Welcome to Little Bit of Nature: an exploration of the intersections of humans with the natural world.
Growing up in southeastern PA, I was lucky to have a family who loved the outdoors. My childhood was full of walks in the woods and camping trips. I learned to identify common plants, searched for seed pods and animal tracks, and developed a serious love for the sound of rain on a tent, lantern-lit games of rummy, and long hikes. Even when we were home in our suburban neighborhood, we were outside. We climbed trees, played in the runoff during rainstorms, and created obstacle courses. We used our imagination. Our apple tree was a jungle. The tall maple by the driveway was a skyscraper. We were explorers, and super spies, and Indiana Jones.
I smile when I see my own children absorbed in a game outside. They seem at their happiest when they are covered in dirt, making mud pies, digging holes, and running obstacle courses that take them into the pool, down the zip line, through the pond, around the house, and over the fence.
In my teen years, I began to think about the history of a place; wondering about the animals and peoples who walked the same woods, or the way the forest looked long ago.
I remember especially vividly a walk through swampy woods on a trip to Dinosaur State Park in Connecticut as a teen. This was the first time my imagination of the history of a place went back hundreds of millions of years. The boardwalk loop trail couldn’t have been more than 1/4 mile long, but the signs showing what the Dilophosaurus who once roamed the swamp might have looked like, sparked my imagination. Walking the short trail that day, I imagined the dinosaurs roaming the swamp. I thought about the massive shift that had occurred to yield a planet dominated by humans, and considered our human relationship to the earth; how we seem to have extracted ourselves from nature, despite the enormous impact we have on the planet.
Natural histories continue to fascinate me. Who or what used to live here? What was their relationship with these woods, this space, this place in nature? How has the landscape changed and what affected it?

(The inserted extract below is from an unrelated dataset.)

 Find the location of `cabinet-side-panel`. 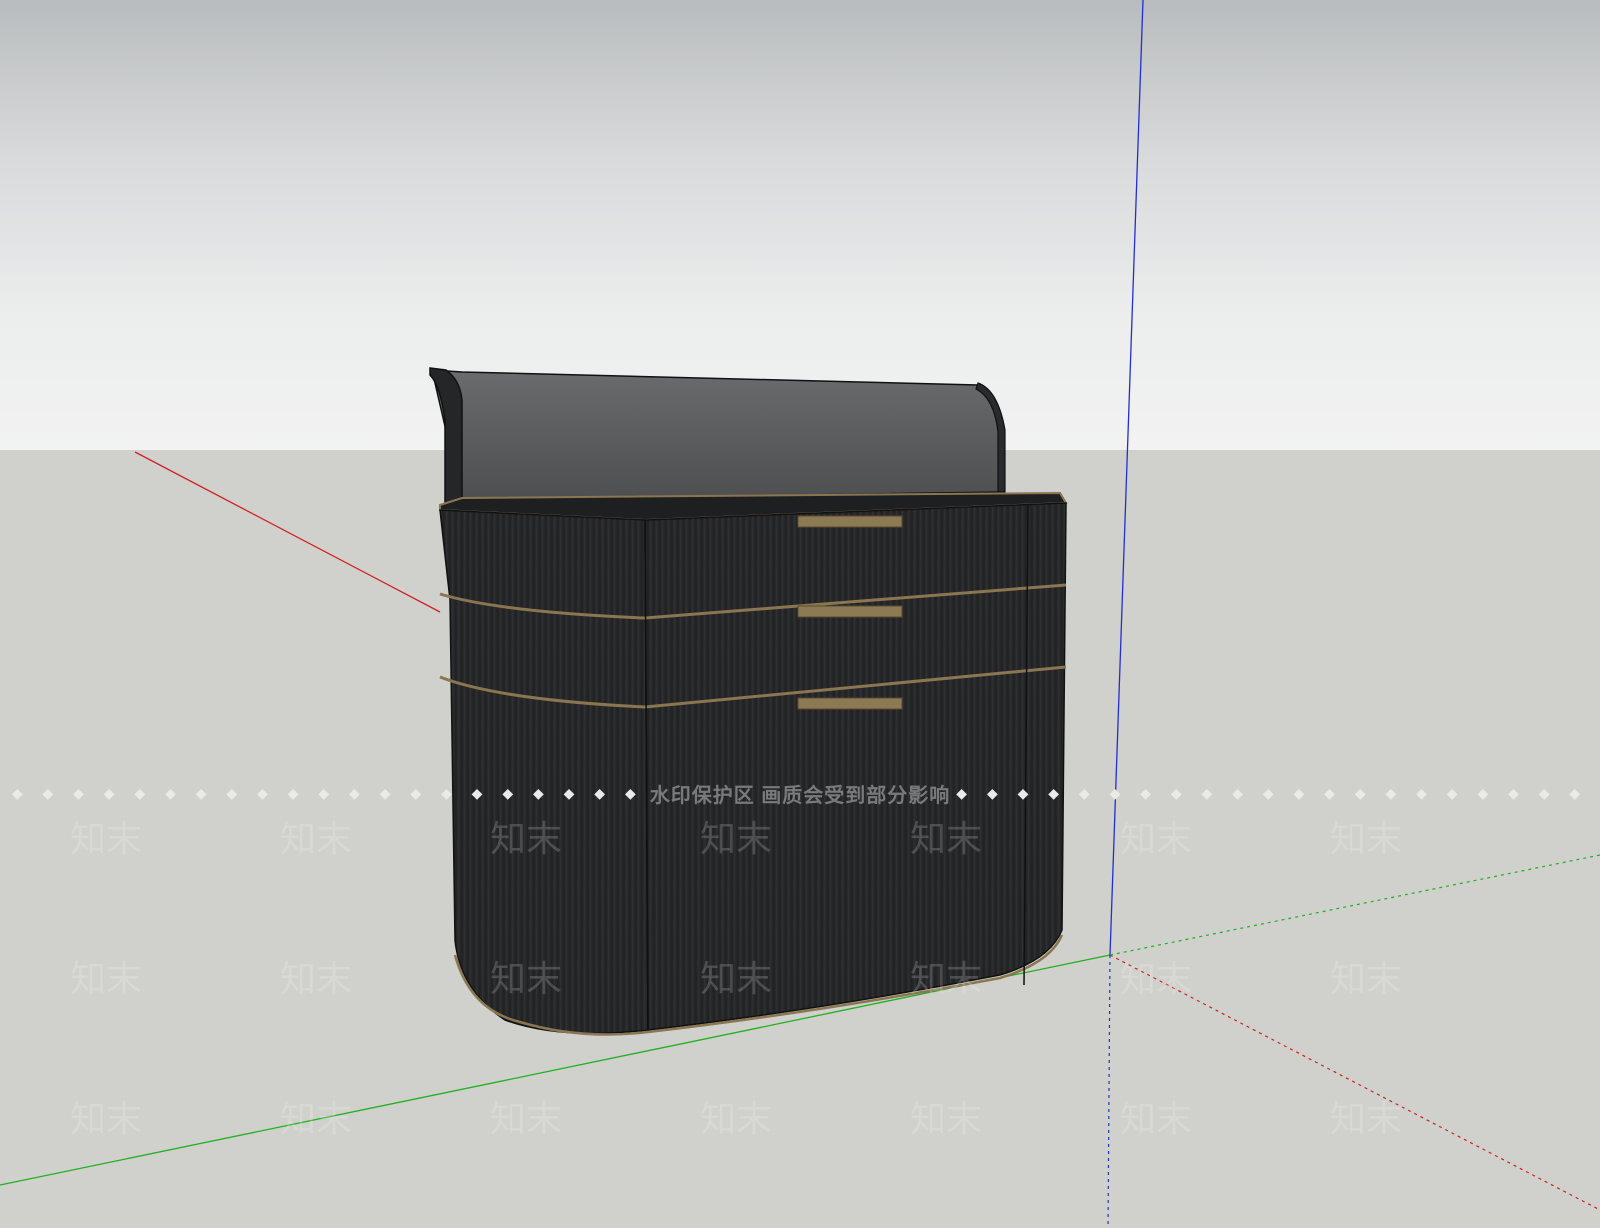

cabinet-side-panel is located at coordinates (544, 772).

My childhood experiences have clearly shaped my love of nature today. Those same common plants and birds I learned to identify as a child appear as old friends on my walks through the woods, and inspire me to learn the names and favorite growing places of new plant friends. I hope that as more people learn the wonders of the natural world, the community of people earnestly bound to protect the environment that supports us will grow.